* _Record extracts_
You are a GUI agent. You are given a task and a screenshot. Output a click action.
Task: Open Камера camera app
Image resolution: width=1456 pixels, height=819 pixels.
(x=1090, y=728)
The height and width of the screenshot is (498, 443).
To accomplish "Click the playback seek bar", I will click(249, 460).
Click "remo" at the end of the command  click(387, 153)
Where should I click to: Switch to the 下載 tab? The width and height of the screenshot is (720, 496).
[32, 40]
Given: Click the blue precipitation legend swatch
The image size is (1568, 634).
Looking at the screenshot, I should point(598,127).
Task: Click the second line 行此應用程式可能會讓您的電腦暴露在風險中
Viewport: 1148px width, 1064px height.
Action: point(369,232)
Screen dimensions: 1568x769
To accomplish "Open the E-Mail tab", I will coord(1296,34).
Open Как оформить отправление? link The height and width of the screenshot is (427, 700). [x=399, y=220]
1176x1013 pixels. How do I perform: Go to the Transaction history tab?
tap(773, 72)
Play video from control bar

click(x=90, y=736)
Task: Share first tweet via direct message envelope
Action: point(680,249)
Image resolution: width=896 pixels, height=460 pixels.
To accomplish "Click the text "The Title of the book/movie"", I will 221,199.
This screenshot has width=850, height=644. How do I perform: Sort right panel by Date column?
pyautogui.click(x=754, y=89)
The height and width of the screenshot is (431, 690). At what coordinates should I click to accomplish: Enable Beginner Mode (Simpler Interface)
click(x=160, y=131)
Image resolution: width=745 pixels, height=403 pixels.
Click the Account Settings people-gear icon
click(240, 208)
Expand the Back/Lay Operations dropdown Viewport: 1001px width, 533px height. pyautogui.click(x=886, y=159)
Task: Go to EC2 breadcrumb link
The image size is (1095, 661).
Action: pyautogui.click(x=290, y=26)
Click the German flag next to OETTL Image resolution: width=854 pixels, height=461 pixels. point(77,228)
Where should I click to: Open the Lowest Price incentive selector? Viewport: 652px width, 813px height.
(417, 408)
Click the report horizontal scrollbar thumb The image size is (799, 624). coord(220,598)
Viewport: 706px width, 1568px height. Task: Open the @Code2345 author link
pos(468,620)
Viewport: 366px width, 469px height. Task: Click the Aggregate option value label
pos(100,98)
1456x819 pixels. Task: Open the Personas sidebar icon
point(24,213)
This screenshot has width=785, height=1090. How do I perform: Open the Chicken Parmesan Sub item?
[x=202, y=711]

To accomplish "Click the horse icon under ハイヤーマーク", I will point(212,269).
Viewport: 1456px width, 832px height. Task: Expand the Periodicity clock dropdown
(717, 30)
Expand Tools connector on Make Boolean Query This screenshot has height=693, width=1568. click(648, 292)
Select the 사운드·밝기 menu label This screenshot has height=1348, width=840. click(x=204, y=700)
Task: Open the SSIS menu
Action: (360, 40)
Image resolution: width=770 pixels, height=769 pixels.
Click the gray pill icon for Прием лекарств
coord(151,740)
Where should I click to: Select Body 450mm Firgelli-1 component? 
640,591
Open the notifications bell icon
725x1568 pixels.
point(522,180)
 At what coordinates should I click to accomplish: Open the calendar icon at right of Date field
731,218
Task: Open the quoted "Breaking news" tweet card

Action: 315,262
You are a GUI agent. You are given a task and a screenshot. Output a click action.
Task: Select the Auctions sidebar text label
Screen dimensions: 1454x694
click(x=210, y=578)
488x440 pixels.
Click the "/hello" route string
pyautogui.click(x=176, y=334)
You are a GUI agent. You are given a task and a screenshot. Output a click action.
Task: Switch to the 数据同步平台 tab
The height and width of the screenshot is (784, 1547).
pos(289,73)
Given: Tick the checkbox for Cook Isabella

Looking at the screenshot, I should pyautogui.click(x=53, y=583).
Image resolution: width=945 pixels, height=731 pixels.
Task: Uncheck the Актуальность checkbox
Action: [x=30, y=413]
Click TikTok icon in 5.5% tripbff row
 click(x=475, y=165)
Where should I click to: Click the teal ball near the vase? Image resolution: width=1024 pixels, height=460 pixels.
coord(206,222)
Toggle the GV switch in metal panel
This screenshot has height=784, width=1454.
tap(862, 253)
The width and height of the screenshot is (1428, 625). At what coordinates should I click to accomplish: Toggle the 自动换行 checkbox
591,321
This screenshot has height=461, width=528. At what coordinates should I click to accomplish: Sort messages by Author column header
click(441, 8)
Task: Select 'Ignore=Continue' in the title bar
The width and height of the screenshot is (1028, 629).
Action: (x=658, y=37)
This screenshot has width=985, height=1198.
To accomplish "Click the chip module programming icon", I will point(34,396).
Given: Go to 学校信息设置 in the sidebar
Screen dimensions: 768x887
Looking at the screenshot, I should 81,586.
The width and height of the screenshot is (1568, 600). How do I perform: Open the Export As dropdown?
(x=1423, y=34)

* _Challenge_
Copy out all of the records above line for line, with nothing changed, added, or left out.

* _Exercise output_
You are a GUI agent. You are given a task and a screenshot. Output a click action.
Task: Open Камера camera app
Image resolution: width=1456 pixels, height=819 pixels.
(x=1090, y=728)
The height and width of the screenshot is (498, 443).
To accomplish "Click the playback seek bar", I will click(249, 460).
Click "remo" at the end of the command  click(387, 153)
Where should I click to: Switch to the 下載 tab? The width and height of the screenshot is (720, 496).
[32, 40]
Given: Click the blue precipitation legend swatch
The image size is (1568, 634).
Looking at the screenshot, I should point(598,127).
Task: Click the second line 行此應用程式可能會讓您的電腦暴露在風險中
Viewport: 1148px width, 1064px height.
Action: point(369,232)
Screen dimensions: 1568x769
To accomplish "Open the E-Mail tab", I will coord(1296,34).
Open Как оформить отправление? link The height and width of the screenshot is (427, 700). [x=399, y=220]
1176x1013 pixels. How do I perform: Go to the Transaction history tab?
tap(773, 72)
Play video from control bar

click(x=90, y=736)
Task: Share first tweet via direct message envelope
Action: point(680,249)
Image resolution: width=896 pixels, height=460 pixels.
To accomplish "Click the text "The Title of the book/movie"", I will 221,199.
This screenshot has width=850, height=644. How do I perform: Sort right panel by Date column?
pyautogui.click(x=754, y=89)
The height and width of the screenshot is (431, 690). At what coordinates should I click to accomplish: Enable Beginner Mode (Simpler Interface)
click(x=160, y=131)
Image resolution: width=745 pixels, height=403 pixels.
Click the Account Settings people-gear icon
click(240, 208)
Expand the Back/Lay Operations dropdown Viewport: 1001px width, 533px height. pyautogui.click(x=886, y=159)
Task: Go to EC2 breadcrumb link
The image size is (1095, 661).
Action: pyautogui.click(x=290, y=26)
Click the German flag next to OETTL Image resolution: width=854 pixels, height=461 pixels. point(77,228)
Where should I click to: Open the Lowest Price incentive selector? Viewport: 652px width, 813px height.
(417, 408)
Click the report horizontal scrollbar thumb The image size is (799, 624). coord(220,598)
Viewport: 706px width, 1568px height. Task: Open the @Code2345 author link
pos(468,620)
Viewport: 366px width, 469px height. Task: Click the Aggregate option value label
pos(100,98)
1456x819 pixels. Task: Open the Personas sidebar icon
point(24,213)
This screenshot has width=785, height=1090. How do I perform: Open the Chicken Parmesan Sub item?
[x=202, y=711]

To accomplish "Click the horse icon under ハイヤーマーク", I will point(212,269).
Viewport: 1456px width, 832px height. Task: Expand the Periodicity clock dropdown
(717, 30)
Expand Tools connector on Make Boolean Query This screenshot has height=693, width=1568. click(648, 292)
Select the 사운드·밝기 menu label This screenshot has height=1348, width=840. click(x=204, y=700)
Task: Open the SSIS menu
Action: (360, 40)
Image resolution: width=770 pixels, height=769 pixels.
Click the gray pill icon for Прием лекарств
coord(151,740)
Where should I click to: Select Body 450mm Firgelli-1 component? 
640,591
Open the notifications bell icon
725x1568 pixels.
point(522,180)
 At what coordinates should I click to accomplish: Open the calendar icon at right of Date field
731,218
Task: Open the quoted "Breaking news" tweet card

Action: 315,262
You are a GUI agent. You are given a task and a screenshot. Output a click action.
Task: Select the Auctions sidebar text label
Screen dimensions: 1454x694
click(x=210, y=578)
488x440 pixels.
Click the "/hello" route string
pyautogui.click(x=176, y=334)
You are a GUI agent. You are given a task and a screenshot. Output a click action.
Task: Switch to the 数据同步平台 tab
The height and width of the screenshot is (784, 1547).
pos(289,73)
Given: Tick the checkbox for Cook Isabella

Looking at the screenshot, I should pyautogui.click(x=53, y=583).
Image resolution: width=945 pixels, height=731 pixels.
Task: Uncheck the Актуальность checkbox
Action: [x=30, y=413]
Click TikTok icon in 5.5% tripbff row
 click(x=475, y=165)
Where should I click to: Click the teal ball near the vase? Image resolution: width=1024 pixels, height=460 pixels.
coord(206,222)
Toggle the GV switch in metal panel
This screenshot has height=784, width=1454.
tap(862, 253)
The width and height of the screenshot is (1428, 625). At what coordinates should I click to accomplish: Toggle the 自动换行 checkbox
591,321
This screenshot has height=461, width=528. At what coordinates should I click to accomplish: Sort messages by Author column header
click(441, 8)
Task: Select 'Ignore=Continue' in the title bar
The width and height of the screenshot is (1028, 629).
Action: (x=658, y=37)
This screenshot has width=985, height=1198.
To accomplish "Click the chip module programming icon", I will point(34,396).
Given: Go to 学校信息设置 in the sidebar
Screen dimensions: 768x887
Looking at the screenshot, I should 81,586.
The width and height of the screenshot is (1568, 600). How do I perform: Open the Export As dropdown?
(x=1423, y=34)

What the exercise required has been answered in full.